Lines of data:
— start —
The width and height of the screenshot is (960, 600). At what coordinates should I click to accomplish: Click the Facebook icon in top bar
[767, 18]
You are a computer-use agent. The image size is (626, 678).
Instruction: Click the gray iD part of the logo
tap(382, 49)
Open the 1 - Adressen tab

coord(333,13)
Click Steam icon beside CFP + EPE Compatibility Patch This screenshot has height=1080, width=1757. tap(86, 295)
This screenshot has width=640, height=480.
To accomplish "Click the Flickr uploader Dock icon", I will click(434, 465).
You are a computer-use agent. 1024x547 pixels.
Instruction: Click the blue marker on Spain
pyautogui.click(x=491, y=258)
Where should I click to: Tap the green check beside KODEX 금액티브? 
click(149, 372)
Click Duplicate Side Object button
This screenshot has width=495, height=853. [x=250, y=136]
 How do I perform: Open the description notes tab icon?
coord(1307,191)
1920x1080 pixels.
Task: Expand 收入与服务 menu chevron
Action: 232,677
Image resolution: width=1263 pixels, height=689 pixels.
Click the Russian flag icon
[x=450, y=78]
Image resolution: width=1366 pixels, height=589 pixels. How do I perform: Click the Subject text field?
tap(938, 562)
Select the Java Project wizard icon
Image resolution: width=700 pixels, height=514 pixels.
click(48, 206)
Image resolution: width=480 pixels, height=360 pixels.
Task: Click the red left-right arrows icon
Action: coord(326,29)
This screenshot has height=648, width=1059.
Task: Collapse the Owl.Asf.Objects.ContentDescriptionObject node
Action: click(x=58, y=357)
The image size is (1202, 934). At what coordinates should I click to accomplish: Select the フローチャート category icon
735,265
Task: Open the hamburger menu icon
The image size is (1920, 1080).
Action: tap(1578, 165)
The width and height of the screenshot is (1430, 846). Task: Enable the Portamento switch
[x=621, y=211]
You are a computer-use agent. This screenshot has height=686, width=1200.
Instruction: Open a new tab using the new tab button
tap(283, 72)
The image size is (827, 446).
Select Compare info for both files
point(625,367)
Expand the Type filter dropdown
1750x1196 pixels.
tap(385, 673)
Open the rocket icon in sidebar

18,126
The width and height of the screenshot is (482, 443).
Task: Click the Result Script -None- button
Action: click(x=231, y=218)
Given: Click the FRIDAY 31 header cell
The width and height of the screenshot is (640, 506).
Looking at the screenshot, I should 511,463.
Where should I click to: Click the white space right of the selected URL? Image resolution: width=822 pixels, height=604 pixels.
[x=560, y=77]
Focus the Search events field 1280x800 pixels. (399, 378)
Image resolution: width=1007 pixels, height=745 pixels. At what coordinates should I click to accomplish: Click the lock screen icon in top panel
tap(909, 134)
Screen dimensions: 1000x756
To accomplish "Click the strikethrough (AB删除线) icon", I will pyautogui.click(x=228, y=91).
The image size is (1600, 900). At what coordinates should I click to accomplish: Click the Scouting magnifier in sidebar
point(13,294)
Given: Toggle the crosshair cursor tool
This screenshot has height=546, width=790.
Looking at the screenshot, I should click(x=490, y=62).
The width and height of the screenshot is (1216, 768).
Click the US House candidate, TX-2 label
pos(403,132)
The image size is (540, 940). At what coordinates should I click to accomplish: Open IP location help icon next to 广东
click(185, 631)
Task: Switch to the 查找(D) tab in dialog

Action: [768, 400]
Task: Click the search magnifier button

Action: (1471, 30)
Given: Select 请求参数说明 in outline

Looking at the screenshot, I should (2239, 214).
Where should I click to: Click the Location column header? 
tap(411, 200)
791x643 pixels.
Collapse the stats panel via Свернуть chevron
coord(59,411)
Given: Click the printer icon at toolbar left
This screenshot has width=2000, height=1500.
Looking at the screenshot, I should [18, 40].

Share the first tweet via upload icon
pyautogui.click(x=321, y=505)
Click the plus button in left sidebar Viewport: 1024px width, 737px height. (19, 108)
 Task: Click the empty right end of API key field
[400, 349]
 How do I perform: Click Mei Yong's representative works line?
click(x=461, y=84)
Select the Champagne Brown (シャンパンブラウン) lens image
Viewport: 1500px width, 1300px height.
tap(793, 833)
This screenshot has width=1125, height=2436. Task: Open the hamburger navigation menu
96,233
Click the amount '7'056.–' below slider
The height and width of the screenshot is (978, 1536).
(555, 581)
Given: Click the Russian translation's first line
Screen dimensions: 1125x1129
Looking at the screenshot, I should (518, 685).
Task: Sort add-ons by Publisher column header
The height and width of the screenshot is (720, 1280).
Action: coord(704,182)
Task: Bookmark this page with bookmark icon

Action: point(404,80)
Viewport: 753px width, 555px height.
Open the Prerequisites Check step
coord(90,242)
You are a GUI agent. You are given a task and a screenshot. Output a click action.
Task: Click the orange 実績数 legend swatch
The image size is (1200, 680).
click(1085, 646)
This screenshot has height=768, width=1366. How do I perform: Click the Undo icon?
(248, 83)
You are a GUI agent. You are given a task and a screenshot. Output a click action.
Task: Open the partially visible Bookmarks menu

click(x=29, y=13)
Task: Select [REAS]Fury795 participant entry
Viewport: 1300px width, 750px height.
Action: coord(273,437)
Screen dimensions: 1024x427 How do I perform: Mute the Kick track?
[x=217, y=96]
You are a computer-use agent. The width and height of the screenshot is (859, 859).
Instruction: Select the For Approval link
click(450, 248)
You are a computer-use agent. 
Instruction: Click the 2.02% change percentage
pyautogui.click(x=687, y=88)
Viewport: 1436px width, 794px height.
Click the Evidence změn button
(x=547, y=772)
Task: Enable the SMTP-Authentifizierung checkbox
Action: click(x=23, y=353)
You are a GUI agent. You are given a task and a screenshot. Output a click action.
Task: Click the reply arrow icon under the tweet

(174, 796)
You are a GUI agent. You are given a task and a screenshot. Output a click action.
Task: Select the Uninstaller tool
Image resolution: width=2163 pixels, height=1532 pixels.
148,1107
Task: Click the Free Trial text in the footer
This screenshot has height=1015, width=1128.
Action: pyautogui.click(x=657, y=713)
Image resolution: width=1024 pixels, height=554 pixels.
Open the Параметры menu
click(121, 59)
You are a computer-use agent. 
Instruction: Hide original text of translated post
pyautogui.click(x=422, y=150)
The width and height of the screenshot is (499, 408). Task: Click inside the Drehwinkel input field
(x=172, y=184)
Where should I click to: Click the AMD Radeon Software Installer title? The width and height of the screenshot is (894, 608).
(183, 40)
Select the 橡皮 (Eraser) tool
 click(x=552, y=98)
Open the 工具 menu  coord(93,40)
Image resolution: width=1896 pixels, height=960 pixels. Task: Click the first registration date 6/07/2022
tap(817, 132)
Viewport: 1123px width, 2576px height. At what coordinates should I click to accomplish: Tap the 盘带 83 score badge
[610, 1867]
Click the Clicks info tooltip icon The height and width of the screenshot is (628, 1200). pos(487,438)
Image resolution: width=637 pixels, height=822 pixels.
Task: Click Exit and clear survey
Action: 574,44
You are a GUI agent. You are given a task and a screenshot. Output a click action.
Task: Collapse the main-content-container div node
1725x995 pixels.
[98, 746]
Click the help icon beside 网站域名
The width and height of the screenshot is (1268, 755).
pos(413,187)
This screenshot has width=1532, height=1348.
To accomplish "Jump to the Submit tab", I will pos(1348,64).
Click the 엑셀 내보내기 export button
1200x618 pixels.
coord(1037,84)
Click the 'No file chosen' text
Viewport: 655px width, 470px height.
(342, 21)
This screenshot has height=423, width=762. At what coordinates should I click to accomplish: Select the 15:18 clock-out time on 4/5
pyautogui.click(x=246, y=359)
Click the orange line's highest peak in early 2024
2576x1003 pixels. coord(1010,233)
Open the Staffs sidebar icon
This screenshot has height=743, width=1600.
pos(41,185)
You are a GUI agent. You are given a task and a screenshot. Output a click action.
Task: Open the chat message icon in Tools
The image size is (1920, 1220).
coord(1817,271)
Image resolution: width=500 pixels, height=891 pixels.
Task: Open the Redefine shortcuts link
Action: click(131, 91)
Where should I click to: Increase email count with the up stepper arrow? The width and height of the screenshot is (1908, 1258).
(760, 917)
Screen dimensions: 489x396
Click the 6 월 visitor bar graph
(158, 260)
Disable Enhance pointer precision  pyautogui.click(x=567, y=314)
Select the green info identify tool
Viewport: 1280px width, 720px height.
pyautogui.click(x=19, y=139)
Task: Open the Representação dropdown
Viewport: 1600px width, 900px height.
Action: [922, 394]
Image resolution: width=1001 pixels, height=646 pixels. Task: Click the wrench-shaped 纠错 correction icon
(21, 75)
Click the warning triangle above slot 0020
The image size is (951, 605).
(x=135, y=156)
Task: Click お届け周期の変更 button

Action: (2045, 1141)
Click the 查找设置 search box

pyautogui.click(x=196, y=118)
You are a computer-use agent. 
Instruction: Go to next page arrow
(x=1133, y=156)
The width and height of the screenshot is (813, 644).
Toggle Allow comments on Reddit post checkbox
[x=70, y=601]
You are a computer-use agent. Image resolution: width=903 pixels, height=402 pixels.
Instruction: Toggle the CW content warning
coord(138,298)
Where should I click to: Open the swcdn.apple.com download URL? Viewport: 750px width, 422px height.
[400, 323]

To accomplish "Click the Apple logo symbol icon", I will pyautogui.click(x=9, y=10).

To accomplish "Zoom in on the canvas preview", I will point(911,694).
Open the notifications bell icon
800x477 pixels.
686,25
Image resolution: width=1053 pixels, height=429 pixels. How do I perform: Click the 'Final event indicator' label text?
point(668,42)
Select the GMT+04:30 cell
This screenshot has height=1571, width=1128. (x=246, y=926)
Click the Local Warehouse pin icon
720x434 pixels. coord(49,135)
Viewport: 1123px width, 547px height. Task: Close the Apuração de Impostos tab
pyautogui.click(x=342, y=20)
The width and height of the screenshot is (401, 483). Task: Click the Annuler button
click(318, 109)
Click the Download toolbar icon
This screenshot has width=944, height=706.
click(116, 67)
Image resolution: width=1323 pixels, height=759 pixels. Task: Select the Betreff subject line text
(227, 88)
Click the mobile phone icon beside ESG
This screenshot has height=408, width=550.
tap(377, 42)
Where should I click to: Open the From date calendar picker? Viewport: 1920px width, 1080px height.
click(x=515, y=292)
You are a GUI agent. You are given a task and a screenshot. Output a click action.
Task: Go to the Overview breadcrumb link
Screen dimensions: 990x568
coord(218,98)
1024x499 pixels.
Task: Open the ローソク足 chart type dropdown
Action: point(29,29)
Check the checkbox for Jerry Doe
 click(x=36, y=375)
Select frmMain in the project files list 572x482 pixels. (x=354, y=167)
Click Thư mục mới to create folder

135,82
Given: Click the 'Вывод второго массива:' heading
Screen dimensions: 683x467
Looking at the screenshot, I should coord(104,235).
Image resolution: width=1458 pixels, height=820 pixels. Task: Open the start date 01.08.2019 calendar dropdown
— end —
▶ [YOUR TASK]:
Lay out as a numbered list the rows starting at the one containing "will pyautogui.click(x=9, y=10)." and ending at the one containing "point(668,42)", both included. Omit blank rows.

▶ [PROBLEM SOLUTION]:
1. To accomplish "Click the Apple logo symbol icon", I will pyautogui.click(x=9, y=10).
2. To accomplish "Zoom in on the canvas preview", I will point(911,694).
3. Open the notifications bell icon
4. 800x477 pixels.
5. 686,25
6. Image resolution: width=1053 pixels, height=429 pixels. How do I perform: Click the 'Final event indicator' label text?
7. point(668,42)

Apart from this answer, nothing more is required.